> TASK MATERIAL
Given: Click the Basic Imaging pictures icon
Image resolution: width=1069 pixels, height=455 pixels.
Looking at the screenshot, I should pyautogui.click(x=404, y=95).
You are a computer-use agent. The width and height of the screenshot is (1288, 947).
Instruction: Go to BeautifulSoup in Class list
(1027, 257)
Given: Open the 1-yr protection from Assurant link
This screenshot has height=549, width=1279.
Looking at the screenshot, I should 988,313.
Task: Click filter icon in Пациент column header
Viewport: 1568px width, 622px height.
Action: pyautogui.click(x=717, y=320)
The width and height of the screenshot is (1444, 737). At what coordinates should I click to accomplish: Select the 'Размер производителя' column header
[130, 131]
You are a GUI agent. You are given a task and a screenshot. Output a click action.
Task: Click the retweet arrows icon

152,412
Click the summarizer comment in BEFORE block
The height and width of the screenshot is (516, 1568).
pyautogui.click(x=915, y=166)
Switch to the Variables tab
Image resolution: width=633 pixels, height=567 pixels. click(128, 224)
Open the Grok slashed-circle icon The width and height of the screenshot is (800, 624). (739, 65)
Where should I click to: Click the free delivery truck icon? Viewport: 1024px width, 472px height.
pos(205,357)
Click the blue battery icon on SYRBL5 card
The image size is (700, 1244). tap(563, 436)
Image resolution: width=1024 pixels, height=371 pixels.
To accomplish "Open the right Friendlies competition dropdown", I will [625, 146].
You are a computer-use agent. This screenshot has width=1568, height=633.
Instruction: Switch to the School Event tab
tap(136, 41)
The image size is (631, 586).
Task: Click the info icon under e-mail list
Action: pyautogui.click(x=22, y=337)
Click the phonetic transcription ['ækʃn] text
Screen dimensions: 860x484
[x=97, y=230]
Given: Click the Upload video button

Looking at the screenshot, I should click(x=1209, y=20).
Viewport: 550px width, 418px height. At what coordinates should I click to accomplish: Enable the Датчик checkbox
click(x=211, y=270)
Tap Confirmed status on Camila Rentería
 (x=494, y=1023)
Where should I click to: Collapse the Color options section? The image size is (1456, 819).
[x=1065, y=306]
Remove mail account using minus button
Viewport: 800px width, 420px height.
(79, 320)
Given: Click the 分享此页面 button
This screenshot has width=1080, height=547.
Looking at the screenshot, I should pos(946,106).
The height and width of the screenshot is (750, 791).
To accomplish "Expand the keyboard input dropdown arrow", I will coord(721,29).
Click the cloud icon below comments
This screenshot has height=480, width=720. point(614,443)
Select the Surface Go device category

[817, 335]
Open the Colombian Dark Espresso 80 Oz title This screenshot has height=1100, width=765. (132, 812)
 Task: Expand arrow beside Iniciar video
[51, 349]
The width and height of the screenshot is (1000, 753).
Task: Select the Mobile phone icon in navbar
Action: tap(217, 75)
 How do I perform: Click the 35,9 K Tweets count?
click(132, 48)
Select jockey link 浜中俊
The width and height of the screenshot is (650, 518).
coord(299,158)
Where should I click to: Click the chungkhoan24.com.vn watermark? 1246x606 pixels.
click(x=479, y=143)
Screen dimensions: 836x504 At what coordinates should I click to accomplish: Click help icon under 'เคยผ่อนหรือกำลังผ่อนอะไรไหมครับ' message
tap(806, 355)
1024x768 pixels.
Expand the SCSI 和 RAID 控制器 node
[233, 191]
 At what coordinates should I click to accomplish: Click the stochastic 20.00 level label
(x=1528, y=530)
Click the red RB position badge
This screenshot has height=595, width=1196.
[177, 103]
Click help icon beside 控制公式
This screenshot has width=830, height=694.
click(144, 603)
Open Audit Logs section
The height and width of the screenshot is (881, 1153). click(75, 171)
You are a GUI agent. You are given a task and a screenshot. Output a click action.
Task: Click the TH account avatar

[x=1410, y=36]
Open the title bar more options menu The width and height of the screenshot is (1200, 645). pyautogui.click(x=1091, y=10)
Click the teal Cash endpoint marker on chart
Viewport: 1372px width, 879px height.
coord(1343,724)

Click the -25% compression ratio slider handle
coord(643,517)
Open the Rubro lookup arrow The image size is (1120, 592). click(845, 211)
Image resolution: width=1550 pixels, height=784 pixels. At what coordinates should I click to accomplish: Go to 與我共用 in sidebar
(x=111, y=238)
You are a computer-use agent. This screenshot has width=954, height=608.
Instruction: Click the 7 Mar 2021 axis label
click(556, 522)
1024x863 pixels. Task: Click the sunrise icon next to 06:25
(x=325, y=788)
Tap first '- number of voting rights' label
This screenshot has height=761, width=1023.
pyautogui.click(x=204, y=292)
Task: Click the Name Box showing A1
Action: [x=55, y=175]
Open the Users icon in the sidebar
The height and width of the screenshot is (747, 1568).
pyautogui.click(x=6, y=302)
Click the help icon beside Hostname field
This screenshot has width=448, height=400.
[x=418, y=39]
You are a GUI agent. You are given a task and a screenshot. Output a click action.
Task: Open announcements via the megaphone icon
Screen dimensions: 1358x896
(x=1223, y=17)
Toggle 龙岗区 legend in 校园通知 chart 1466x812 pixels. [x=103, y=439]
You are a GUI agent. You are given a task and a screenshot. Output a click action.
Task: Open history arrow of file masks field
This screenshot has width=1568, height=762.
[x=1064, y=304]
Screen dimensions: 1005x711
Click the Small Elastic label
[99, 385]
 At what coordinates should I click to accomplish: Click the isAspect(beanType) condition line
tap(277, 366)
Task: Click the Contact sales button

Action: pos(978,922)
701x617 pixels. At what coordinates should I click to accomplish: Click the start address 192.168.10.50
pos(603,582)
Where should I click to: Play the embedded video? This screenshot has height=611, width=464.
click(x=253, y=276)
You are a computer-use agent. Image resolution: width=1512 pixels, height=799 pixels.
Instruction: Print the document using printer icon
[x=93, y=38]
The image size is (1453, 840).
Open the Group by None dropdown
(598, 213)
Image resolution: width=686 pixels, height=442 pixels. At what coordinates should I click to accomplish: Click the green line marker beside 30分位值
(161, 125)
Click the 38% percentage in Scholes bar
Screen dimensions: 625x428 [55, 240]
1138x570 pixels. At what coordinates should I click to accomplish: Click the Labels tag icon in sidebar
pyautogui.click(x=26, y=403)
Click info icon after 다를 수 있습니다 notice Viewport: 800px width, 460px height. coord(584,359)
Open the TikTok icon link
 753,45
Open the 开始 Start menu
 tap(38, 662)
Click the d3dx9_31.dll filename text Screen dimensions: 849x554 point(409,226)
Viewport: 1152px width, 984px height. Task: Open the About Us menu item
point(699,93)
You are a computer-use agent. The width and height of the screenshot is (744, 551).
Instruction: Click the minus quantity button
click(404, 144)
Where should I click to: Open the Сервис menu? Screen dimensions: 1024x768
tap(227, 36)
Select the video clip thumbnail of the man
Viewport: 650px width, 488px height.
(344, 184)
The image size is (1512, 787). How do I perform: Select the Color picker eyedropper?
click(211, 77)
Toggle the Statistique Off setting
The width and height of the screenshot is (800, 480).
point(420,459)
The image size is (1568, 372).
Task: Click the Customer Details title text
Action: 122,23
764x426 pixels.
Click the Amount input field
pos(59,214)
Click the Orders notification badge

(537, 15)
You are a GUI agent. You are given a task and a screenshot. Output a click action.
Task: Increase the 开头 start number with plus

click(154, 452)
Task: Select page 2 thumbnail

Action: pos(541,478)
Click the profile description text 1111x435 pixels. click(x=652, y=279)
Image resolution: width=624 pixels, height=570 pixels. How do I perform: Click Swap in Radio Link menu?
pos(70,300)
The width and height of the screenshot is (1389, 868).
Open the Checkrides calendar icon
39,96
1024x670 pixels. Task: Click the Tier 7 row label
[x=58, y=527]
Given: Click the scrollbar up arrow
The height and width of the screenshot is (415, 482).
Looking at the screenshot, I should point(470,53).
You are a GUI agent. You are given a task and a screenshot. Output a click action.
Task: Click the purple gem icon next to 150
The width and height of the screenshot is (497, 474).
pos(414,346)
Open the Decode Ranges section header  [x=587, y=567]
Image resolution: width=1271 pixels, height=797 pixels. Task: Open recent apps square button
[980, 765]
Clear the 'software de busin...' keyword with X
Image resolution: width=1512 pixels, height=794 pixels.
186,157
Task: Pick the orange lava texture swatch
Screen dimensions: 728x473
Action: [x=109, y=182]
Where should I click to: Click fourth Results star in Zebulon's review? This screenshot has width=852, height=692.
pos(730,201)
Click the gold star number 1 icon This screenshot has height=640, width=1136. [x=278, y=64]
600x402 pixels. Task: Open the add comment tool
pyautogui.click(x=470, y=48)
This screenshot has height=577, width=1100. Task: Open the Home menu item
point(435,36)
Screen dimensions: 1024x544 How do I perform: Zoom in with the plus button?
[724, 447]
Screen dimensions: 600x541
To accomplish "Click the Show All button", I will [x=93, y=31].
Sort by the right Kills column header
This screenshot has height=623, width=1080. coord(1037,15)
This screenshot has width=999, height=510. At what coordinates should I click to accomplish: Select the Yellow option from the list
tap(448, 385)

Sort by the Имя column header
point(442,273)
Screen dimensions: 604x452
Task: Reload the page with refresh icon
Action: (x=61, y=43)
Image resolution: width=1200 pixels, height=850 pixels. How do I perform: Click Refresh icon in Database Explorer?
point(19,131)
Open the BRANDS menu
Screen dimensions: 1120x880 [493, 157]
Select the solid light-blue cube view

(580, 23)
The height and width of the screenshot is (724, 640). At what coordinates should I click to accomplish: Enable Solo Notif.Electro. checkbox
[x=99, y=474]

> ASSIGNED TASK
Using the records above, copy all lines that include the word "computer".

> YOUR SOLUTION
You are a computer-use agent. The width and height of the screenshot is (1288, 947).
You are a computer-use agent. This screenshot has width=1568, height=633.
You are a computer-use agent. This screenshot has width=954, height=608.
You are a computer-use agent. Image resolution: width=1512 pixels, height=799 pixels.
You are a computer-use agent. The width and height of the screenshot is (744, 551).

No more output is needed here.